Relational sheaf semantics describes how Profiles — the nested relational universes produced at step 17 — function as sheaves: local data that glues together consistently into global structure.
In standard mathematics, a sheaf on a topological space (or on a site, in the categorical generalization) assigns data to open sets such that the data are compatible on overlaps and can be uniquely glued. Sheaf semantics provides the internal logic of a topos — every topos is equivalent to the category of sheaves on some site. Presheaf models (functors from a small category to sets) are the simplest case. Earlier formulations of relationality used the presheaf category PSh({0→1}) — functors on the two-element cell — as a concrete model for the relational structure.
The derivation produces sheaf-like structure through the following sequence:
- Geometry (step 16) is the space where Flow and Nucleus cohere. Within Geometry, Disciplines carve stable patterns, and Regimes record what each Discipline stabilizes.

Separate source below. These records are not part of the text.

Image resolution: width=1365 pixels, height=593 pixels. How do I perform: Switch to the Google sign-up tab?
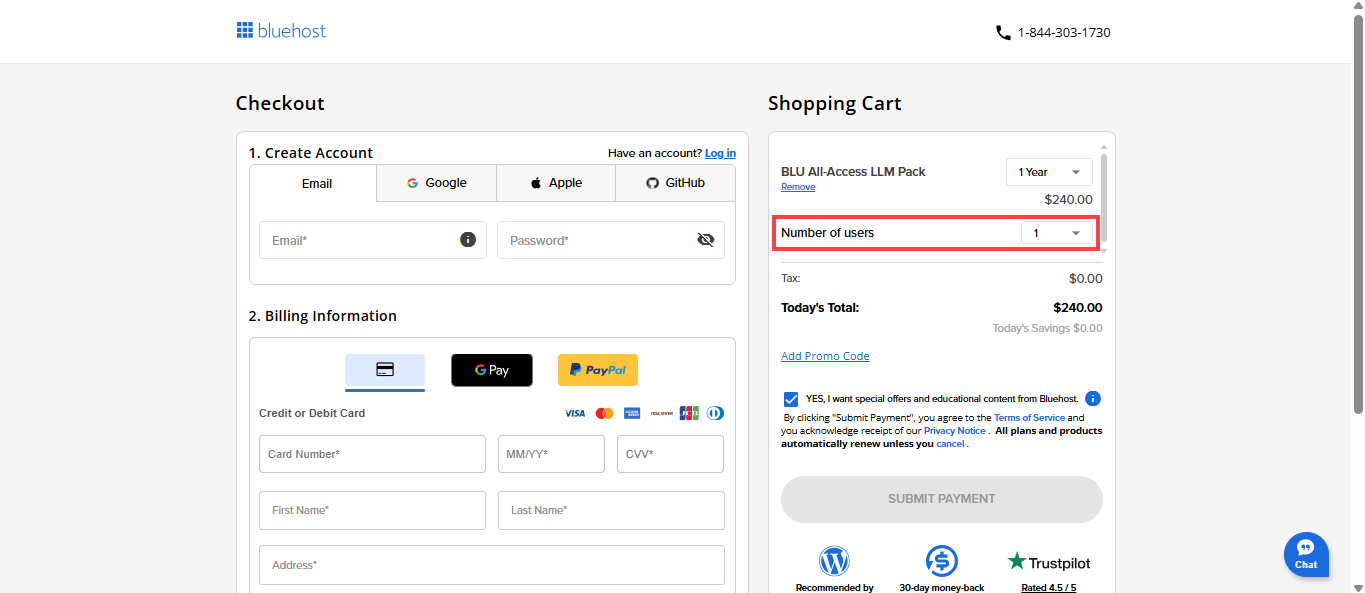[436, 183]
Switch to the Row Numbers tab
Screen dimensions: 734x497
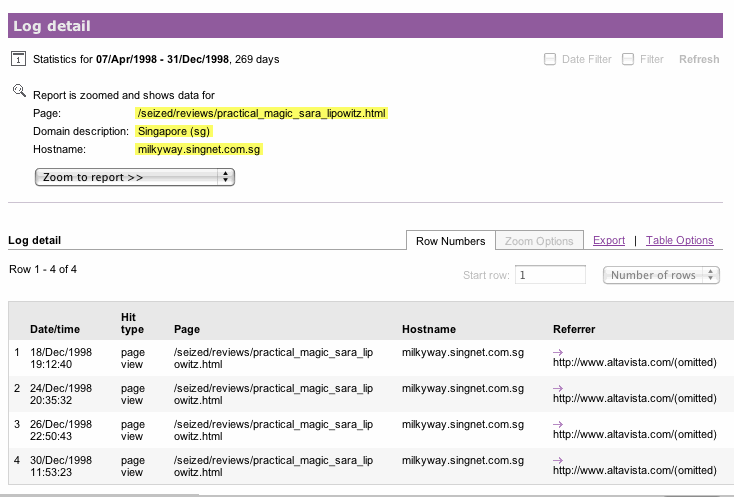click(450, 241)
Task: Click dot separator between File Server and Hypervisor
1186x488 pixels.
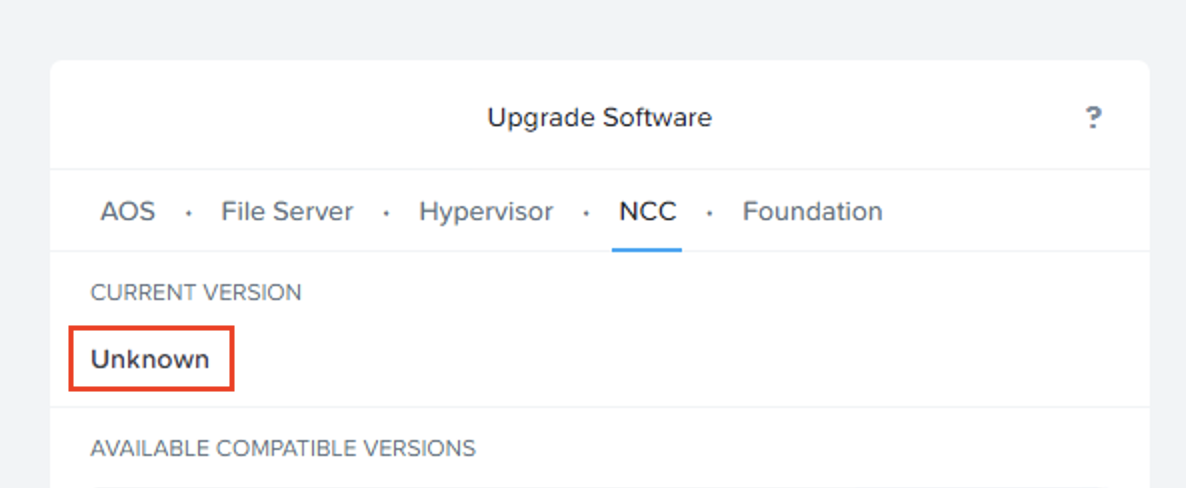Action: 386,213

- A Filter is a Discipline compatible with all Flows and all Nuclei — maximally compatible with the entire Geometry. What a Filter carves out inherits the full structure of the field.
- A Profile is what a Filter carves out: a complete relational universe containing its own Terms, Judgements, Order, Flow, Nucleus, and Geometry. The entire derivation reconstructs itself within each Profile.

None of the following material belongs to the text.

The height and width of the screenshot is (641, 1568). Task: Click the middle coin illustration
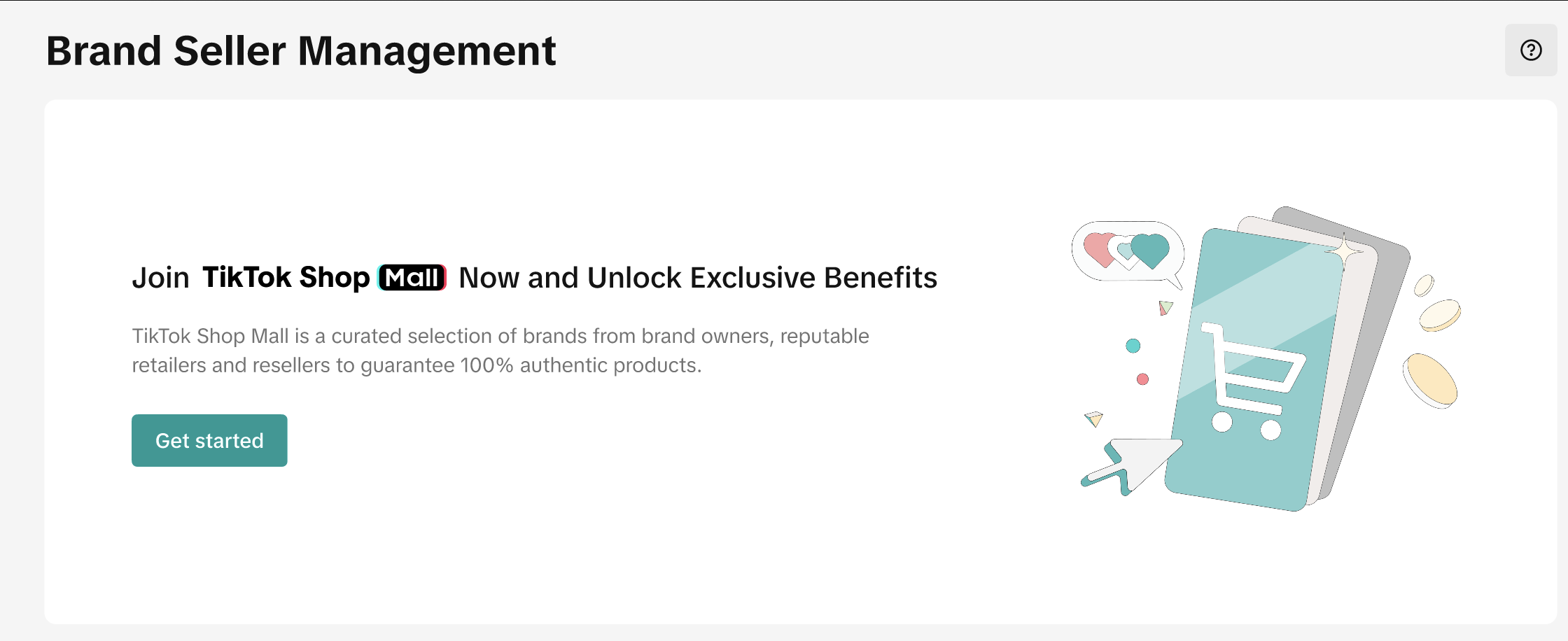coord(1440,315)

- Profiles nest: applying a Filter within a Profile yields a sub-Profile, which also contains the full tower. This nesting is indefinite.
The sheaf condition holds because Profiles are carved by Filters that commute with everything: local data (the contents of a Profile) are compatible with the global structure (the full Geometry) by construction. There is no gluing problem — compatibility is guaranteed by the algebraic properties of Filters.
This is what makes the relational structure a topos: the internal logic (the Heyting algebra) and the sheaf semantics (Profiles as sections over Filters) are two aspects of the same derived structure. The Heyting algebra provides the logic; the sheaf semantics provides the models.